** start of Materials provided **
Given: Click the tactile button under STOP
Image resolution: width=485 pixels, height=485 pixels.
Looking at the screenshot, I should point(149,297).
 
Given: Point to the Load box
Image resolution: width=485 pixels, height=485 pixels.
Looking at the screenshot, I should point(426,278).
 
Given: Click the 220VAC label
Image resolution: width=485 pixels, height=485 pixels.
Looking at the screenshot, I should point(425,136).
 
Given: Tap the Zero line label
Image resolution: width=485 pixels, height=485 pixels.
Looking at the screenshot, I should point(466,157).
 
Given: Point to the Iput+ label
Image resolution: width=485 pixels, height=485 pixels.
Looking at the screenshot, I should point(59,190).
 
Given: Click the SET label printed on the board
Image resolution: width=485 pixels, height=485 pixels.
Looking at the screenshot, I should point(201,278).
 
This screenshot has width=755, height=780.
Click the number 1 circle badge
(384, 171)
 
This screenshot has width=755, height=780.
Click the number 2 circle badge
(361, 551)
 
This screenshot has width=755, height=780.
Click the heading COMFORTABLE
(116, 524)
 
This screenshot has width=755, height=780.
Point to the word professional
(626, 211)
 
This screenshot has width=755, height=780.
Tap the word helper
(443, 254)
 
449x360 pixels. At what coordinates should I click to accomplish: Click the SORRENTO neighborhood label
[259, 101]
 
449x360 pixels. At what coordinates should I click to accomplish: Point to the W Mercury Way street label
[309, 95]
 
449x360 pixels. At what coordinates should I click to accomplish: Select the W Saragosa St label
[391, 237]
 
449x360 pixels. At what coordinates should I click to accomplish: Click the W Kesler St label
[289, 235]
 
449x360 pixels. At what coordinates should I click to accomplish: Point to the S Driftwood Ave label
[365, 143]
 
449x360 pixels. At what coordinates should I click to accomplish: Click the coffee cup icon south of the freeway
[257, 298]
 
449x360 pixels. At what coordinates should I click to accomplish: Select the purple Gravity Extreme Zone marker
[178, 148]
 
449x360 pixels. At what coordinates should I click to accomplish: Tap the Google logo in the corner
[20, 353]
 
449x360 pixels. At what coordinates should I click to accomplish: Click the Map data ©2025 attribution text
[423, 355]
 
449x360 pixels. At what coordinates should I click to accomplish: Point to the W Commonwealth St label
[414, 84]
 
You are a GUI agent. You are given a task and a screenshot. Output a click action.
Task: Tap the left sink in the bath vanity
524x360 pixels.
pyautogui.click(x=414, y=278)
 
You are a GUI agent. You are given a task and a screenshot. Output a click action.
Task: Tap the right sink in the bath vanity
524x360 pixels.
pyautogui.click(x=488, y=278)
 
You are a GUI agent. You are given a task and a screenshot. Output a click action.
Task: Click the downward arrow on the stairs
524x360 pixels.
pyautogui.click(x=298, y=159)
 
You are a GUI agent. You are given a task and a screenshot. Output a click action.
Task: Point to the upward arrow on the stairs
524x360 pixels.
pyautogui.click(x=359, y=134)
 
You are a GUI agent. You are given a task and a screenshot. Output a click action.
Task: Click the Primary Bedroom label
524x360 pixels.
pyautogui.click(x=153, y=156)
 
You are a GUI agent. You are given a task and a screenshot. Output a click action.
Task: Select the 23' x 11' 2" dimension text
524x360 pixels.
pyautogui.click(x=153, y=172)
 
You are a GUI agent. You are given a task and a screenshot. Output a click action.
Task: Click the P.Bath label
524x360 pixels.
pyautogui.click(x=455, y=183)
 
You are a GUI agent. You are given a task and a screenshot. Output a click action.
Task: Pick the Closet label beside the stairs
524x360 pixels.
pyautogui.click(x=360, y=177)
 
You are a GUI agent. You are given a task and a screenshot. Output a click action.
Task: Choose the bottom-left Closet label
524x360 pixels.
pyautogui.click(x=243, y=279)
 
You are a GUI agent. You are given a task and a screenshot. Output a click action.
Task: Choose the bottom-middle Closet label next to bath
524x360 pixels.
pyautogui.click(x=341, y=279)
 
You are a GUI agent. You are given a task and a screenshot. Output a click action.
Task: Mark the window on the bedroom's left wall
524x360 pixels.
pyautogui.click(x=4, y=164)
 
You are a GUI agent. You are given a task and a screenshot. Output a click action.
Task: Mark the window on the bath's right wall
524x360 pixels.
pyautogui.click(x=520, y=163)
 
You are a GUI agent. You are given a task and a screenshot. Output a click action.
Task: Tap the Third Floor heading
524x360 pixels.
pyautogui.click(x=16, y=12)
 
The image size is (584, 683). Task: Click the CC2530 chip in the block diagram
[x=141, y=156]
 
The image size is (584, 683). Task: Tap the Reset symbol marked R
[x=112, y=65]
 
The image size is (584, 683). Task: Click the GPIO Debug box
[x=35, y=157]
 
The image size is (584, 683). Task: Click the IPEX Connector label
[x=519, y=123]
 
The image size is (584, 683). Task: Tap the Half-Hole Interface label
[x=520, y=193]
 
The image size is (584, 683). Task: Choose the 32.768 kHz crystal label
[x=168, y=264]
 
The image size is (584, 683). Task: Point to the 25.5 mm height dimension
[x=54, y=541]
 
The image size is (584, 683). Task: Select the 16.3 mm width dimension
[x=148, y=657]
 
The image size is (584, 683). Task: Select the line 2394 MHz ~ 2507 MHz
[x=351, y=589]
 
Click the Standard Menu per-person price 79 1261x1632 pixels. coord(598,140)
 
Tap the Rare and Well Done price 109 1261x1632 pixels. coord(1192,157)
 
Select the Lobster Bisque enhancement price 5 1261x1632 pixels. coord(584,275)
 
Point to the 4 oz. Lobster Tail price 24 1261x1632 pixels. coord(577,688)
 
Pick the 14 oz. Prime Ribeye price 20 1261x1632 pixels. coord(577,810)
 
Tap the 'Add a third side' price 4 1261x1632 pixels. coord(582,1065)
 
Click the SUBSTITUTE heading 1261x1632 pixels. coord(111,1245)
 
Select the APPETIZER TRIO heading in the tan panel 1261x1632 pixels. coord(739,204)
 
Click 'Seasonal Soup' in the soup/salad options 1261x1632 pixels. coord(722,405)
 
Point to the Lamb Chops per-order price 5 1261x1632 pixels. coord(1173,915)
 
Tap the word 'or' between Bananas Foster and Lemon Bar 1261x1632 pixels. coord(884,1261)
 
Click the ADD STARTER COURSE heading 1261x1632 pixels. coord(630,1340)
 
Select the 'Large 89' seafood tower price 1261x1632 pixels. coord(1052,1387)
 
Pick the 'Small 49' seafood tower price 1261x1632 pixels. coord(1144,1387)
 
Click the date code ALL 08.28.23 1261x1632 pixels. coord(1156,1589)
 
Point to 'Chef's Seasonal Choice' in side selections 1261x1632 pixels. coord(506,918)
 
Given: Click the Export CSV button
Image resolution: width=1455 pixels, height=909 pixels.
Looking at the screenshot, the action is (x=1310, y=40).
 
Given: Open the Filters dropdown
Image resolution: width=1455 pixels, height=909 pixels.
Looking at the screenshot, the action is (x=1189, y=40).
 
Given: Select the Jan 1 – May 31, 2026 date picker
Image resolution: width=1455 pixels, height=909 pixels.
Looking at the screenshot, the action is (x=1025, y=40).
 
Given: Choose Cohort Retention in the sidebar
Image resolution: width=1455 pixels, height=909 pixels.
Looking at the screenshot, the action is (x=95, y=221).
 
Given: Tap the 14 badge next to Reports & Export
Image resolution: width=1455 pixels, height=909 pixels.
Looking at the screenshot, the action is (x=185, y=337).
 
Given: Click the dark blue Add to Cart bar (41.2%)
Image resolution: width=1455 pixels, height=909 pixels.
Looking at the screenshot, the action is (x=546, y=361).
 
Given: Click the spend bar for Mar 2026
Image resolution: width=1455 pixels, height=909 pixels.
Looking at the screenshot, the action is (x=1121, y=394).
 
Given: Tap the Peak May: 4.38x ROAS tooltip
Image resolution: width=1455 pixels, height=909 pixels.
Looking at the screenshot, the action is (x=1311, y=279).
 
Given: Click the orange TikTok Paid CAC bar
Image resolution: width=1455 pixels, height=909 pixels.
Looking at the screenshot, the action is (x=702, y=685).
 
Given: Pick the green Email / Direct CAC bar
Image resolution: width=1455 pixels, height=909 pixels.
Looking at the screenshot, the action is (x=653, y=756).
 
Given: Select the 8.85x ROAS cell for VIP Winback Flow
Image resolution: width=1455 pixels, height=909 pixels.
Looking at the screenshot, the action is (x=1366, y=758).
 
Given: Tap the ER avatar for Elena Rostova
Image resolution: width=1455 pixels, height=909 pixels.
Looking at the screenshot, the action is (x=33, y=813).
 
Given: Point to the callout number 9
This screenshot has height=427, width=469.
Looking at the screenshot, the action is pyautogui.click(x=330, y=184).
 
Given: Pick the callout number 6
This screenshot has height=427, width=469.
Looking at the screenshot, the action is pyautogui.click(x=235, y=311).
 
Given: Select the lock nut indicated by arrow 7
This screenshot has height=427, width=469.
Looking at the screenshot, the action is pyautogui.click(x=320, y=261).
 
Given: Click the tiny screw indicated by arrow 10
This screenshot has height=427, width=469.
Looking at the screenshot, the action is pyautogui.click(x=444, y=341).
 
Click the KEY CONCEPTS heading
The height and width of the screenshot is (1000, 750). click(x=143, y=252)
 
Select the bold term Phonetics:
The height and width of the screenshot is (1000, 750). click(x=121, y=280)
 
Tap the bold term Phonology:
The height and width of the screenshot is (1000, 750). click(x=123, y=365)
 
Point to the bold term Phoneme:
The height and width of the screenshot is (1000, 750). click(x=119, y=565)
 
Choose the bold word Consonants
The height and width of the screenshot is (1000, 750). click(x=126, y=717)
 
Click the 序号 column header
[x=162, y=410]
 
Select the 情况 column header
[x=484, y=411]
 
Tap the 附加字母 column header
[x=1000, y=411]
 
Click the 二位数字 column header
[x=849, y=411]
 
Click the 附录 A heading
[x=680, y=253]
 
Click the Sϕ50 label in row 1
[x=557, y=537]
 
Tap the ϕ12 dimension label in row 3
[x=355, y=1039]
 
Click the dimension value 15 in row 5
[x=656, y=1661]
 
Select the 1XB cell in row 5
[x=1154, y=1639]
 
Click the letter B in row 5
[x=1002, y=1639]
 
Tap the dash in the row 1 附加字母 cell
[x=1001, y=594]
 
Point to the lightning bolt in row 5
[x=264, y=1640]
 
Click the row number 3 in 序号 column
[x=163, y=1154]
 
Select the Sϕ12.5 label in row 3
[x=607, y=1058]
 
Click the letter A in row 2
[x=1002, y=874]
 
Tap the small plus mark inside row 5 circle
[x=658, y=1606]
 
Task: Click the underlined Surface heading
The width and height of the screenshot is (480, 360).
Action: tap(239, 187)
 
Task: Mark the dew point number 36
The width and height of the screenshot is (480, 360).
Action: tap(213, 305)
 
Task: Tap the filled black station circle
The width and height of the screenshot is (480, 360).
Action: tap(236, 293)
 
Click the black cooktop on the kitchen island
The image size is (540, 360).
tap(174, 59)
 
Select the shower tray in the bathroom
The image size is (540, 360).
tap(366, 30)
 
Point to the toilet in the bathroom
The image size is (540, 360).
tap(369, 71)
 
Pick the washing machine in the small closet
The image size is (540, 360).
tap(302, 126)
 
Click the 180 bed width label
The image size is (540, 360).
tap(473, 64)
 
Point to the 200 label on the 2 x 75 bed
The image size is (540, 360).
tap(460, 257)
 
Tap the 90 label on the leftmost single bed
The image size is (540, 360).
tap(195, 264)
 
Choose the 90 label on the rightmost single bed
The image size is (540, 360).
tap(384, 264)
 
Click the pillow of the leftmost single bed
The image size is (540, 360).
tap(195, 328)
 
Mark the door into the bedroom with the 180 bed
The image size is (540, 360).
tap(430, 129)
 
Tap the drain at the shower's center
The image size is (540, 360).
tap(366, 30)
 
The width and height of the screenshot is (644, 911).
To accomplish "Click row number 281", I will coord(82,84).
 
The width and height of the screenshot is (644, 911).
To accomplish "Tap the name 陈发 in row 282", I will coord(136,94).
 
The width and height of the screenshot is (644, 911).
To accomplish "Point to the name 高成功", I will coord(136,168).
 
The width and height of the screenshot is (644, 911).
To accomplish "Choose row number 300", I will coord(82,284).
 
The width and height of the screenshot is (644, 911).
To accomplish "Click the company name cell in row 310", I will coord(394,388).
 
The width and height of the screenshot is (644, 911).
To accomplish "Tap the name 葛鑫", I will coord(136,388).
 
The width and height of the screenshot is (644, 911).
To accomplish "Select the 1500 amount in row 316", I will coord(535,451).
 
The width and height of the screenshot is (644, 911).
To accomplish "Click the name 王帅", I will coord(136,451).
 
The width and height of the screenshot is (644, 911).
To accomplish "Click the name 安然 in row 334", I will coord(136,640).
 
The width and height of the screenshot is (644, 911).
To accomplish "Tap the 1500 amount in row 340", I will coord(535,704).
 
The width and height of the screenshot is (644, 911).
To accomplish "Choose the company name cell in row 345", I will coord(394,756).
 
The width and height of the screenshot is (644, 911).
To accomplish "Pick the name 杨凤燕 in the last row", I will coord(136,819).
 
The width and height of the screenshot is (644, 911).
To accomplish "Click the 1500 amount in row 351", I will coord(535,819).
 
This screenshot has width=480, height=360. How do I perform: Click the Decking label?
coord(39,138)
** end of Materials provided **
Direction ▸ Reproduce the listing above from the line with "Click the 二位数字 column header" to the line with "[x=1002, y=1639]", both included, with every character unchanged.

Result ▸
Click the 二位数字 column header
[x=849, y=411]
 
Click the 附录 A heading
[x=680, y=253]
 
Click the Sϕ50 label in row 1
[x=557, y=537]
 
Tap the ϕ12 dimension label in row 3
[x=355, y=1039]
 
Click the dimension value 15 in row 5
[x=656, y=1661]
 
Select the 1XB cell in row 5
[x=1154, y=1639]
 
Click the letter B in row 5
[x=1002, y=1639]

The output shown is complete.